I've had some lovely emails from readers asking how things are going with Mum. Well she had her two weeks of respite care and is now back at the flat she shares with Colin.When I went to see her last week she made no mention of the Beatles but instead couldn't remember when I had last visited and couldn't recall my dailing calls. There was anger at me for not calling, for not visiting, for the staff for just about everything. My Mum has always been afraid of anger, of raised voices, always the one to calm my Dad down, to smooth ruffled feathers, to calm the waters. Now it is as if all the years of avoiding anger have been compounded , as if a ball of anger has been built up inside and is now spilling out, oozing into everyday life where once calmness reigned. I am not proud of the fact that I found an excuse to leave early. How do some people have the strength to cope with this sort of thing? How do they have the patience and the love to overcome the enormous obstacles that life has thrown down between them and their loved one? I wish I knew. What did I do, well I was all mature and kissed my Mum, thanked the staff for their kindnesses and then ran like hell.
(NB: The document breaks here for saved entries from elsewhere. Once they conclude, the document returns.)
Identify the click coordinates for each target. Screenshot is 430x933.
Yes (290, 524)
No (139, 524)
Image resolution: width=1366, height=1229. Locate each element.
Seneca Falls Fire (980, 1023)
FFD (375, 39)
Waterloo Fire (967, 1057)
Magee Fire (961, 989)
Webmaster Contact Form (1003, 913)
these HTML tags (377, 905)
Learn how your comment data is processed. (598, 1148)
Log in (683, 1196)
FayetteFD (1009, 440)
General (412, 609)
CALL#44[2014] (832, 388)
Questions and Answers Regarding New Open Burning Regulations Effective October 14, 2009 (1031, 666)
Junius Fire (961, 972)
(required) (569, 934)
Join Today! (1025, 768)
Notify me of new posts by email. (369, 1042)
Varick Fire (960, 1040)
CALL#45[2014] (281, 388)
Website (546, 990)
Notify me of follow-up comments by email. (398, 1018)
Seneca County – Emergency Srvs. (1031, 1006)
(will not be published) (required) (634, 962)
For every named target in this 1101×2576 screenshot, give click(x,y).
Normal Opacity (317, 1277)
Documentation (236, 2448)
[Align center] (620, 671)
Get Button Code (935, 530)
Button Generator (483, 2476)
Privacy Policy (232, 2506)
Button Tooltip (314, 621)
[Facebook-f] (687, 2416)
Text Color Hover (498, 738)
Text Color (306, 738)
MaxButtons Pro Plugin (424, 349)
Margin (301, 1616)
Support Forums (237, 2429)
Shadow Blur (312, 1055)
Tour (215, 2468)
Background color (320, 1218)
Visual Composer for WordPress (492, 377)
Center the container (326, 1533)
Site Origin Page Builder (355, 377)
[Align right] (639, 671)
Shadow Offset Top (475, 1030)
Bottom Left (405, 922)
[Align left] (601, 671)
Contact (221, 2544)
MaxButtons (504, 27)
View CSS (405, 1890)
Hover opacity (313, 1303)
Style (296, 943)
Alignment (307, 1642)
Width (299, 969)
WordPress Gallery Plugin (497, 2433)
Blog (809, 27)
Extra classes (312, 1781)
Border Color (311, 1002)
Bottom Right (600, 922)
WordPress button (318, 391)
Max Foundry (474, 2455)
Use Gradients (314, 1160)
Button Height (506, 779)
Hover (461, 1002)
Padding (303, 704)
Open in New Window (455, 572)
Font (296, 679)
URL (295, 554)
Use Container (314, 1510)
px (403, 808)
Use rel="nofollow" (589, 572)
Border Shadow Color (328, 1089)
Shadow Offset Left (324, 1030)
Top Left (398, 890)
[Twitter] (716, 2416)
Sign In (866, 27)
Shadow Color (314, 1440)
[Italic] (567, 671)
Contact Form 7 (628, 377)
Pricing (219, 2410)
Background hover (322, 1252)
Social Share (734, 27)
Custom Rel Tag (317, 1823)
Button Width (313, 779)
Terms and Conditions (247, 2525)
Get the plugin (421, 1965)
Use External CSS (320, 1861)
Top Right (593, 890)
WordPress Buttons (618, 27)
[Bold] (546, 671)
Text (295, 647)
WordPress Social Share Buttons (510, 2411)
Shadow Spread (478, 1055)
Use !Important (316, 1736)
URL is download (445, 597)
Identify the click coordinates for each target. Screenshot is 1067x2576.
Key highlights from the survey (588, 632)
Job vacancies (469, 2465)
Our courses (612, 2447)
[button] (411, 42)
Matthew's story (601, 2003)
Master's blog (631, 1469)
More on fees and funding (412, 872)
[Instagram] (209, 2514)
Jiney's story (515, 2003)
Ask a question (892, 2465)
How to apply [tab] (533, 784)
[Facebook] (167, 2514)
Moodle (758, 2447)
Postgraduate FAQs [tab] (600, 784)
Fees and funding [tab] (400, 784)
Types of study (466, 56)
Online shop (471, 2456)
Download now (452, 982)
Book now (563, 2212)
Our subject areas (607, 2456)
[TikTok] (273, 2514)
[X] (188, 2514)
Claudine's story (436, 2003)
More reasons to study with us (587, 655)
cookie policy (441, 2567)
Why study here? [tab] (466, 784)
These are photos from other times, maybe Mum recalls those times and not the present. Maybe she is reliving past times and has no room in her head for the mundanity of now. I hope there is happiness somewhere and not just the sadness that shows in her eyes. She is frightened in her own home. Sight failing, limbs frail, it is no wonder she has anger at the world for letting her come to this helpless state. It makes me feel so stupid and guilty for my tantrums at ridiculously silly things, when she has such a tenuous grip on anything now, when her world is slipping away.
But yesterday when I phoned there was clarity. She said 'how are you' and 'thanks for phoning, that's really kind of you'. My God, it was Mum again, for just a few moments it was my Mum on the phone. You have no idea what that meant.
These are photos of Mum, the top one was taken on holiday about 10 years ago when my Dad was still alive. just look at their happiness, how she looks after her old man. Middle pic was taken in London a great many years ago outside Madame Tousades wax works museum. The monkey I am holding bit me on the face right after the camera clicked. To this day I hate monkeys! The last pic was taken this January before Mum's world collapsed.So there you go, my update on Mum. Now you know why I don't mention her much on the blog, it is too sad for you guys to read and my keyboard gets too wet with tears writing this.